• WHAT YOU WILL DO:
Your output should be the lines from the one containing "Instruction: Click the" through the last line below, both ends included, exactly as written and free of pictures.

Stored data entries
= = = = =
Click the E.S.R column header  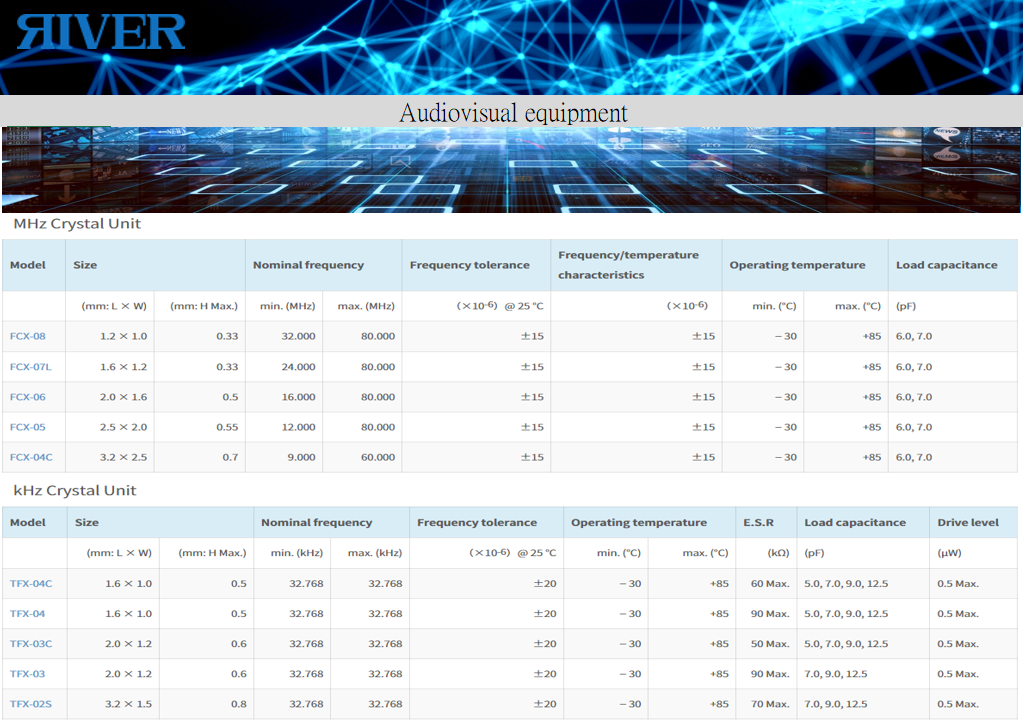pyautogui.click(x=758, y=522)
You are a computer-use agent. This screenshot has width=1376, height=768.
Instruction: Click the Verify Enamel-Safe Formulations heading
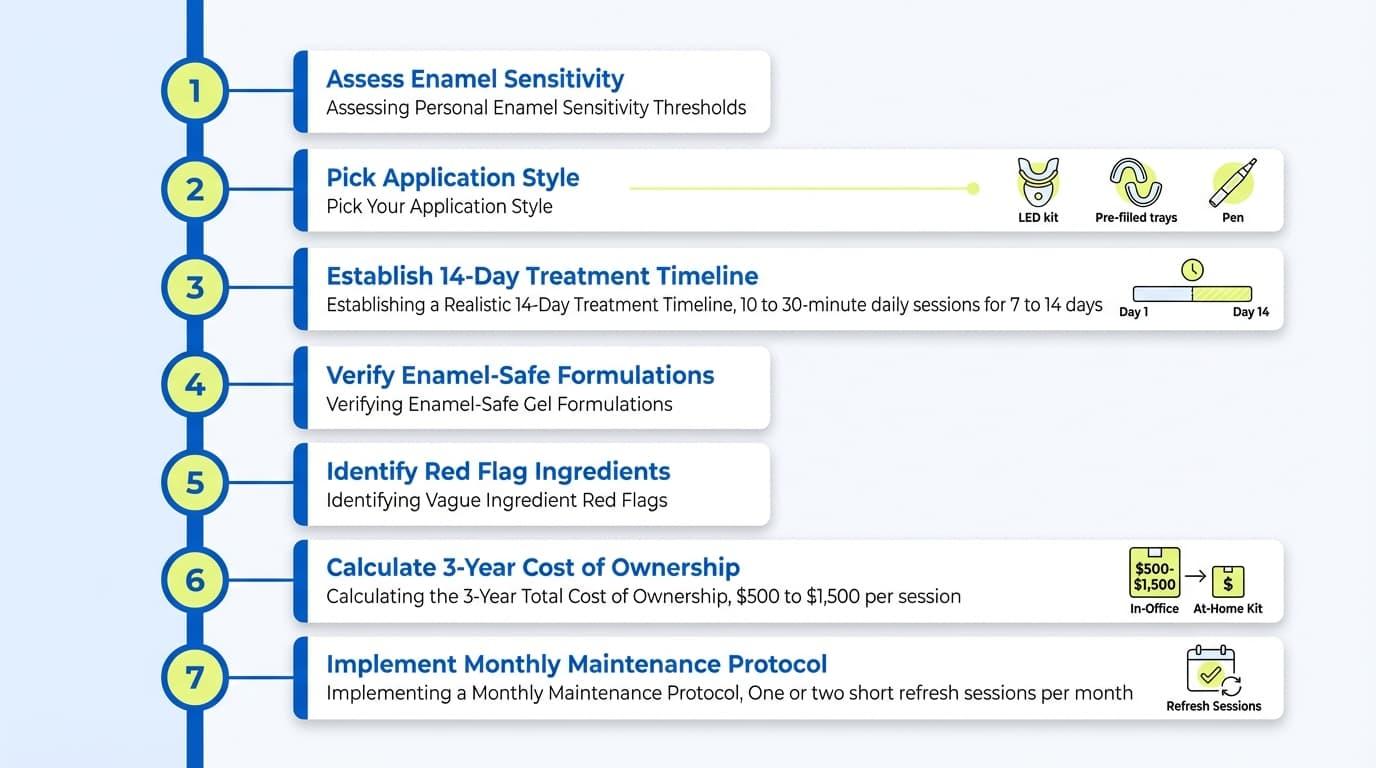[x=520, y=375]
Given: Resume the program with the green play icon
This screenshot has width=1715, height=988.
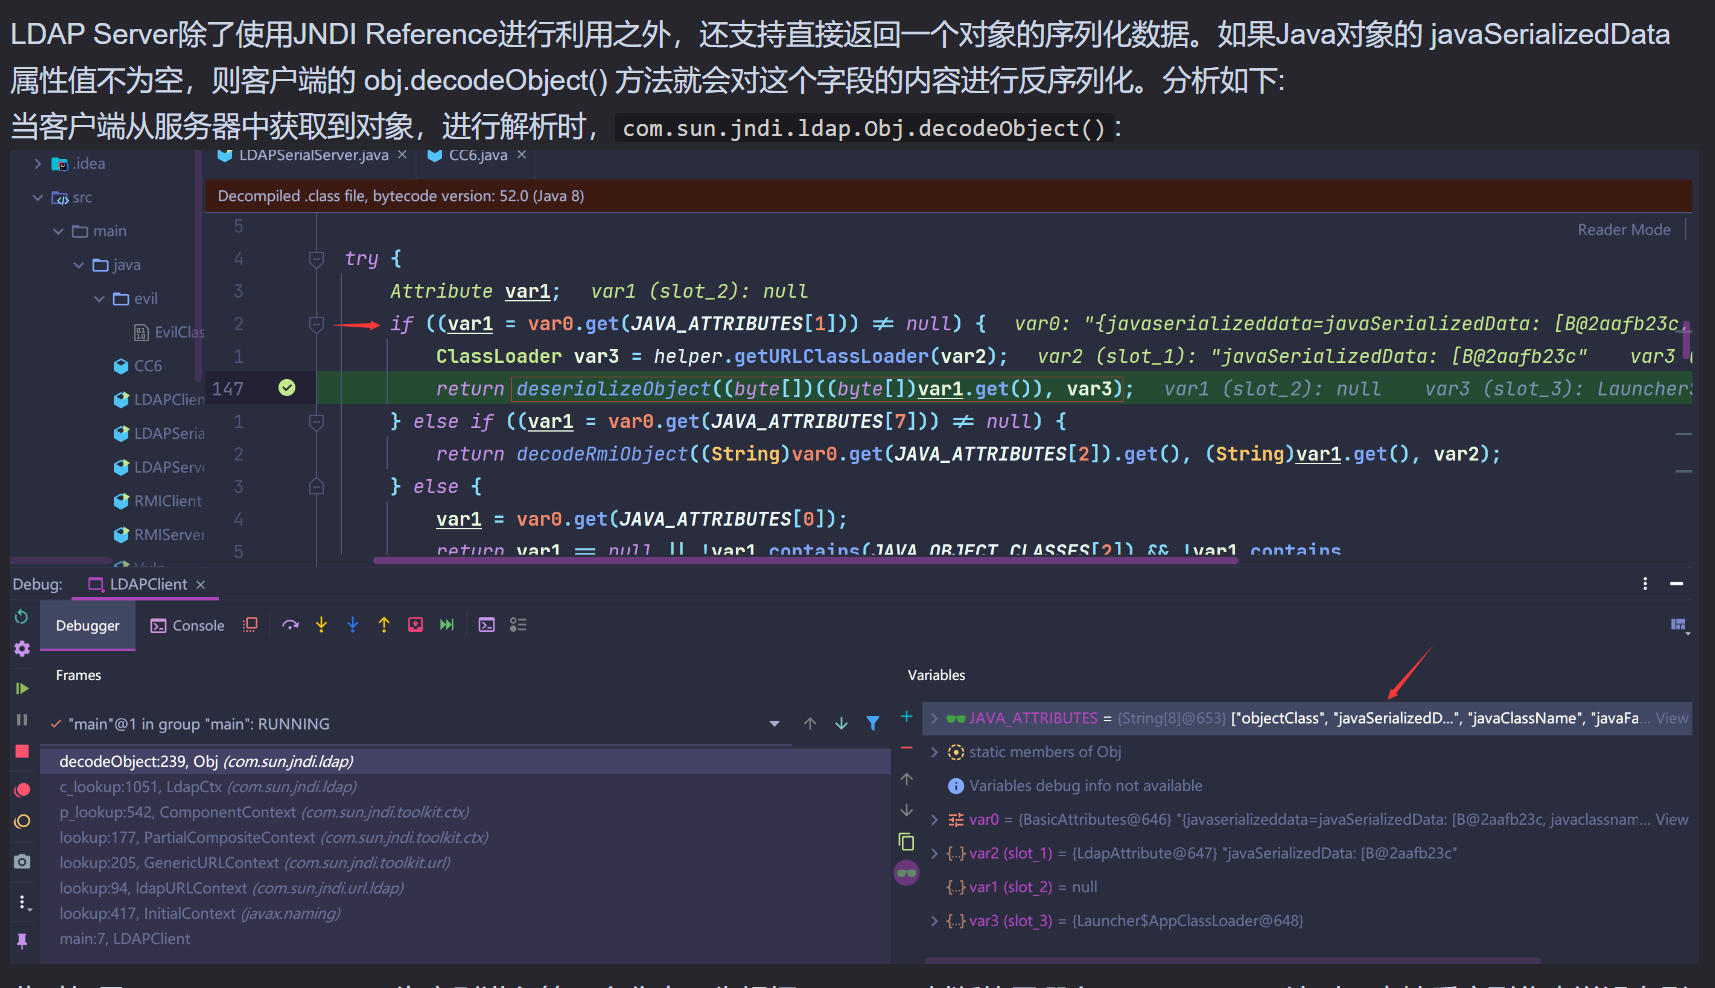Looking at the screenshot, I should pyautogui.click(x=22, y=688).
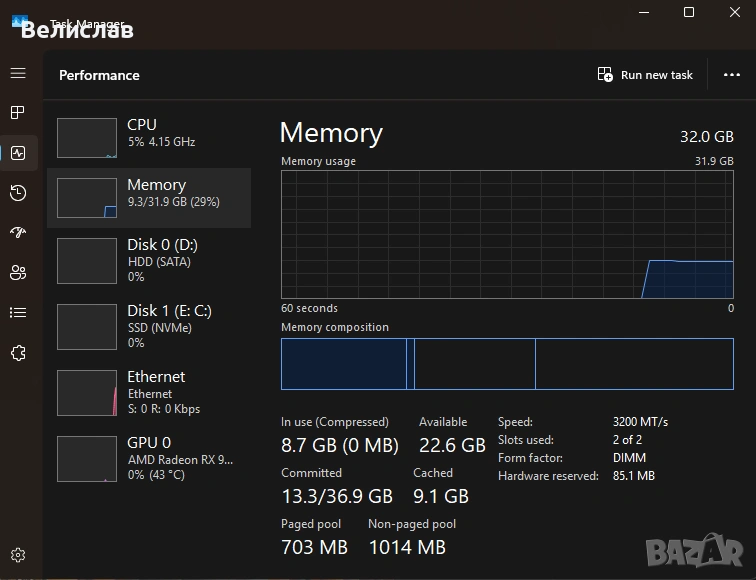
= = = = =
• WRITTEN SOLUTION:
Instruction: Click the Verify Enamel-Safe Formulations heading
[x=520, y=375]
Given: Resume the program with the green play icon
This screenshot has width=1715, height=988.
Looking at the screenshot, I should pyautogui.click(x=22, y=688).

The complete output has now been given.